Our need for survival is strong there. We keep effort for a potential fight or strong winter that could come.
Procrastination has also its roots in this theme, even if visualization, training, and discipline can let us overcome it.
What’s the point with software quality?
Delaying our confrontation to reality delays the change, only increasing its cost and complexity to deal with it later on.
We need to create the habit to face reality as it is.
Making a habit of seeing and tackling problems early is a valuable skill.
We need to change our thoughts.
“It will go well” and “If it works today, it will work tomorrow” must be put aside if we want to improve our products.
“Things change”, you should be constantly evolving
Humans are rarely satisfied, and so your customers will be.
In parallel, the market you are acting in is a living ecosystem with new actors, ideas, and innovations.
This is why your product needs to continuously evolve over time to provide new experiences and services.
Quality must also evolve with the product to remain relevant, reinforcing the need to have a continuous approach to quality.
Quality must evolve with the product, reinforcing the need to have a continuous approach to quality.
Antoine Craske
There is rarely a one-shot implementation that in 3 months will bring quality to your product.
Continuous feedback loops are key for system improvement.
We have four choices to evolve our product quality
Our product quality solutions such as organization, platform and tools need to evolve.

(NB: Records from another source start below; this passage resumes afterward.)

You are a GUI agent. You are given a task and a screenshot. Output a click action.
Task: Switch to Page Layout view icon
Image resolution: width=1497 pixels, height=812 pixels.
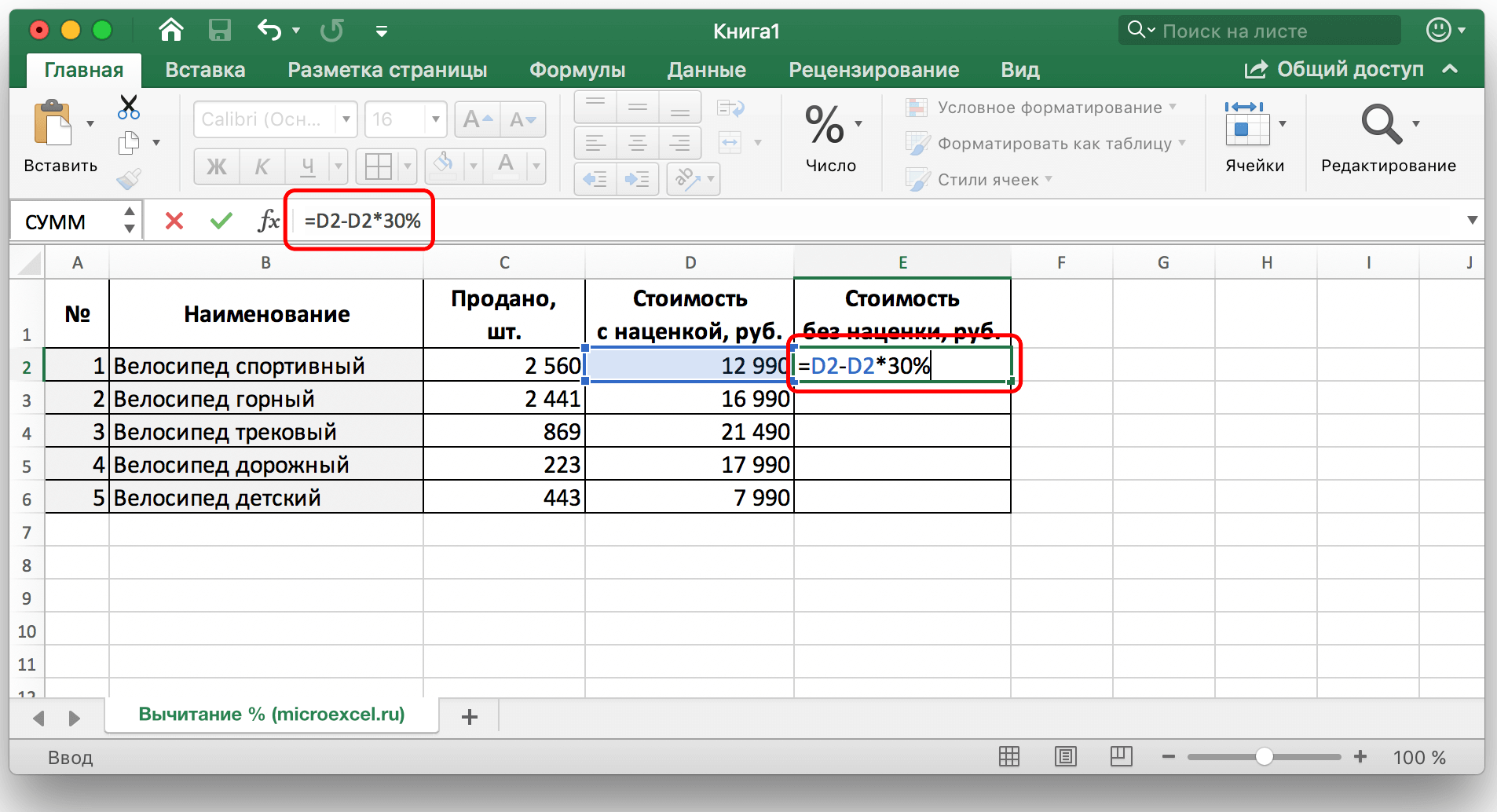1066,757
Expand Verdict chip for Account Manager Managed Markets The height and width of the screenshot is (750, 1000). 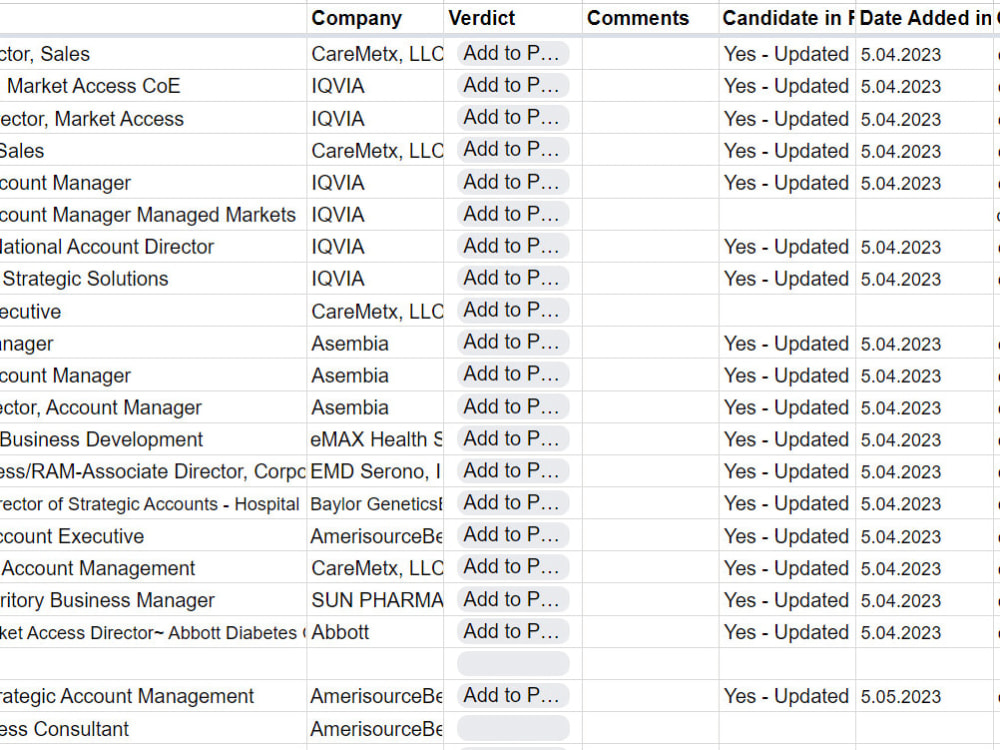[513, 214]
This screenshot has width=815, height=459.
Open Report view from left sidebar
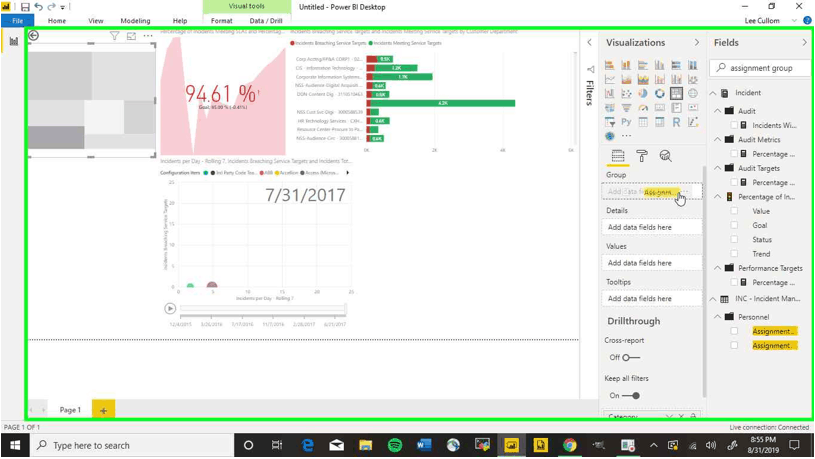pyautogui.click(x=14, y=42)
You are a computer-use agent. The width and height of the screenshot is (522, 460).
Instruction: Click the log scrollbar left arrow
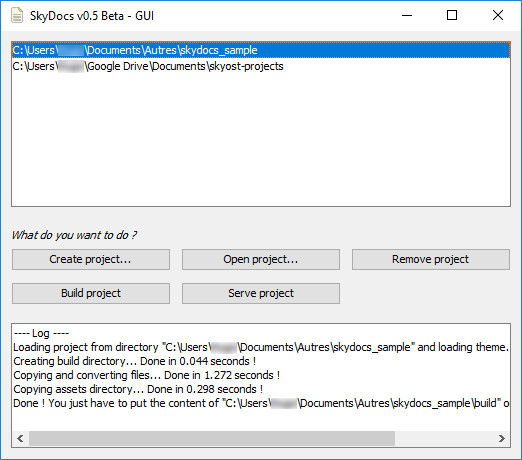click(x=20, y=438)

As for architectural debt and applications management, we are usually faced with those four possibilities :
- Hold: do nothing specific for now.
- Invest: accelerate and develop
- Migrate: move out to a renewed solution
- Decommission: get rid of
We can in fact decide to do nothing, in some cases it could avoid unnecessary investments.
Investing and migrating depends on the contexts.
In both cases, continuous improvement will be of high value to avoid tunnel-effect projects with late feedback loops.
But we can also remove an existing one.
We usually fear to remove things, that could be the number one reason for accumulating debt and complexity (e.g. Think about some house garages).
Antoine Craske
Those decisions must be supported by data, measurement, and experimentation.
Remember the Spotify wall for capturing the customer feedback.
You can use it plus agile mechanisms such as retrospective, daily stand-up, and existing instances.
“It is what it is”, is not accepting things as they are
I personally did not like the sentence understood as a final state.
It would be like nothing could be changed, but I believe that anything can be improved.
But understanding its origin makes more sense afterward.
“Deal with it. It is what it is an expression used to characterize a frustrating or challenging situation that a person believes cannot be changed and must just be accepted.” https://www.dictionary.com/e/slang/it-is-what-it-is/.
In fact, we should deal with the situation, even if it is difficult, hard, and painful.
“It is what it is”, but priorities and timing remains key
Nuancing it, we can have in mind “You can be anything, but not everything”.
The main point is that priorities are key.
We need to decide our fights based on the reality we are facing.
“Play or Pass” is one of the practices mentioned In the book “The Software Architect Elevator”.
It makes sense to direct our effort, actions, and influence where we can.
Like in debt management, sometimes it is sage to wait carefully for a better opportunity.
Confront yourself to your true product experience
For your quality to evolve, you must confront the reality of your product experience.
The “You” is about you, your team, your organization, up to your CEO.
Your customers in their overall context of choices and needs are the true source.
Address the initial fears of the out of comfort zone but practicing small steps: look at the reviews, see how you could get direct customer feedback.
You need to be able to measure with data, ideally in an automated and continuous way.
Remember that it will be constant work – not a one-off effort – where “things change” and you need to adapt your priorities, including decommissioning some parts.
We can influence more than we think.
Sometimes it can be best to wait, but never accept something you want to fight for.
Your quality is what it is, but up to you to improve it.